Are Pets Good For Children?
Most children love animals, and from the moment they can, they will beg their parents for a puppy or a kitten. Pets bring smiles, laughter, and friendship to a child; what could be better than that?
Pets are more than just cute, loveable creatures that make life that little bit richer. They are our companions, teach us about life, and often provide lessons to help bolster the type of person we become.
With case studies focusing on the effects pets have on children when growing up, we tend to believe environmental factors have a large part to play in how the pet’s personality develops and influences our children. But Could other factors play into how pets affect children?
Some questions to ponder-
Are pets good for children?
How do pets affect a child’s growth?
Pets Teach Children Responsibility
When a child is growing up with a pet, and if their parents have anything to do with aiding this trait, they will learn that while having a pet is fun, some tasks need to be met daily to look after the pet. When children partake in these routine tasks like feeding their pet, cleaning their pet’s cage, washing their pet, ensuring their pet has water and making sure the pet has had their daily exercise; they are more likely to grow up learning the role of responsibility and showcasing that in their adulthood.
Children can be self-absorbed. That is why we teach “sharing is caring” at a young age, and as parents, we also teach our children that their actions affect others. Having a pet is a great way to show an actual cause and effect in day-to-day life if your pet’s needs aren’t met.
Responsibility is also key to learning that you have to put effort into the most important things to you.
Pets Teach Children Compassion
As mentioned above, children can be naturally self-absorbed. From birth till the teen years, children’s brains aren’t fully developed, and they have less impulse control and more challenges with decision making.
By having a pet at a young age, children can learn and grow with it during their formative years. In addition, children who grow up with pets tend to show their peers the same respect they show their dog or cat.
Having a genuine sense of compassion for others is essential to bolstering personal development and personal growth.
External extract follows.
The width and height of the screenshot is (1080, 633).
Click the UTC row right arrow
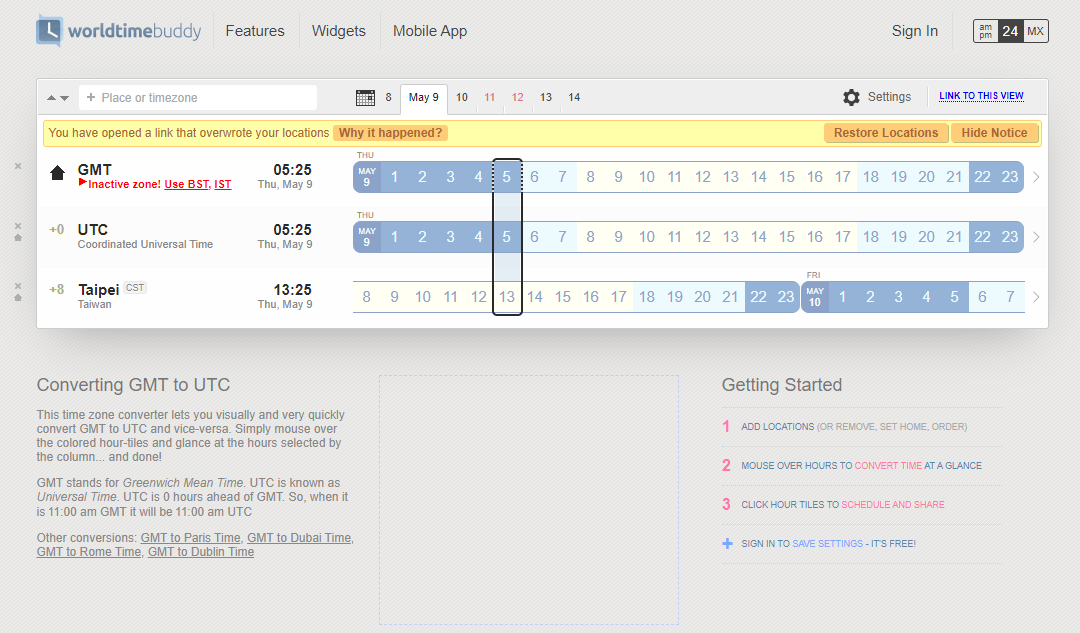(x=1036, y=237)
This self-development then helps a child become conscientious beyond their own immediate family and are willing to partake in helping their community.
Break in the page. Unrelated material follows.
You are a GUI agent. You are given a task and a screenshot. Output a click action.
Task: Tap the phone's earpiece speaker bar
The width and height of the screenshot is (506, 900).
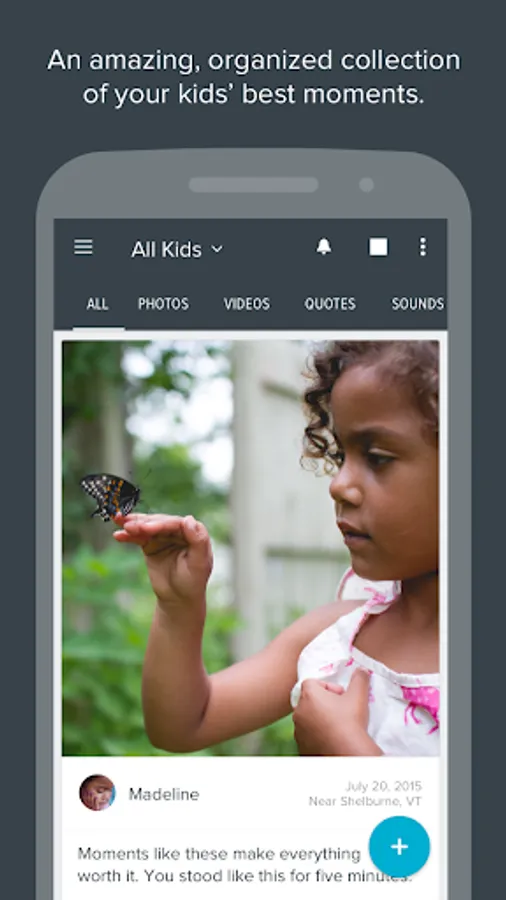[x=254, y=184]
Pets Are Mental Health Boosters
Children raised with pets show many benefits. Developing positive feelings about pets can contribute to a child’s self-esteem and self-confidence.
Science shows that pets have a calming effect on humans; their companionship can help children grow less anxiety and depression. Not only that, pets help boost confidence in children as a pet is a non-judging presence.
With a pet around, especially while reading or studying, children can often bounce ideas off of their pets, which, of course, boosts their confidence within themselves. Some facts even go to the extent that if your child has autism, a therapy dog can ease their cortisol and stress hormones when feeling out of sorts.
Developing positive feelings about pets can contribute to a child’s self-esteem and self-confidence. In addition, positive relationships with pets can aid in the development of trusting relationships with others. A good relationship with a pet can also help in developing non-verbal communication, compassion, and empathy.
Pets Improve Children’s Health
When owing certain pets, there’s a responsibility to take that pet out for their daily exercise. This responsibility then turns into a habit and allows your child to grow up surrounded by physical exercise. Whether going on a walk or running in the park with a pet, your weekends and recreational activities often become something that allows the family to bring their pet along, which means playing outside becomes a norm.
Science has proven that having pets in the house boasts a child’s immunity. In addition, a pet is shown to decrease allergy development in children, as their immune system becomes more robust as they grow.
According to petcircle.com, “Particularly for infants and young children, the presence of an inside pet has been documented as a contributor to a stronger immune system. In addition, infants exposed to dogs or cats were found to be healthier and experience fewer respiratory complications and ear infections.”
Pets Teach Children About Life
As we all know, pets have a shorter lifespan than humans; this allows your children to learn specific life lessons early and be prepared for such things later in life.
Life lessons such as illness, birth, reproduction, and death may not be easy for a child to be exposed to and experience; however, it builds a chance to create an open line of communication between the child and parent. Helping your child process these complex emotions early on can significantly help them later in life.
Positive relationships with pets can aid in the development of trusting relationships with others and become more confident.
Pets provide a haven for children to share secrets and or private thoughts without judgment.
Psychology Today found that pet-owning children are generally better off than kids without pets. Their parents reported children raised in families with pets to:
- have better general health
- be more obedient
- be more physically active
- be less moody
- have fewer behavior problems
- have fewer learning problems
- provide a connection to nature
- teach respect for other living things
Looking back on this article, if you’re wondering whether to bring a pet into your family while you have a child or whether your child is too young for a pet, we would say you shouldn’t be concerned.
Pets have our tick of approval, and science backs it up!
However, we must disclose that please only get a pet if your family can provide for it. They are a huge responsibility, and adding a “fur baby” to the mix may not be the best solution for some families.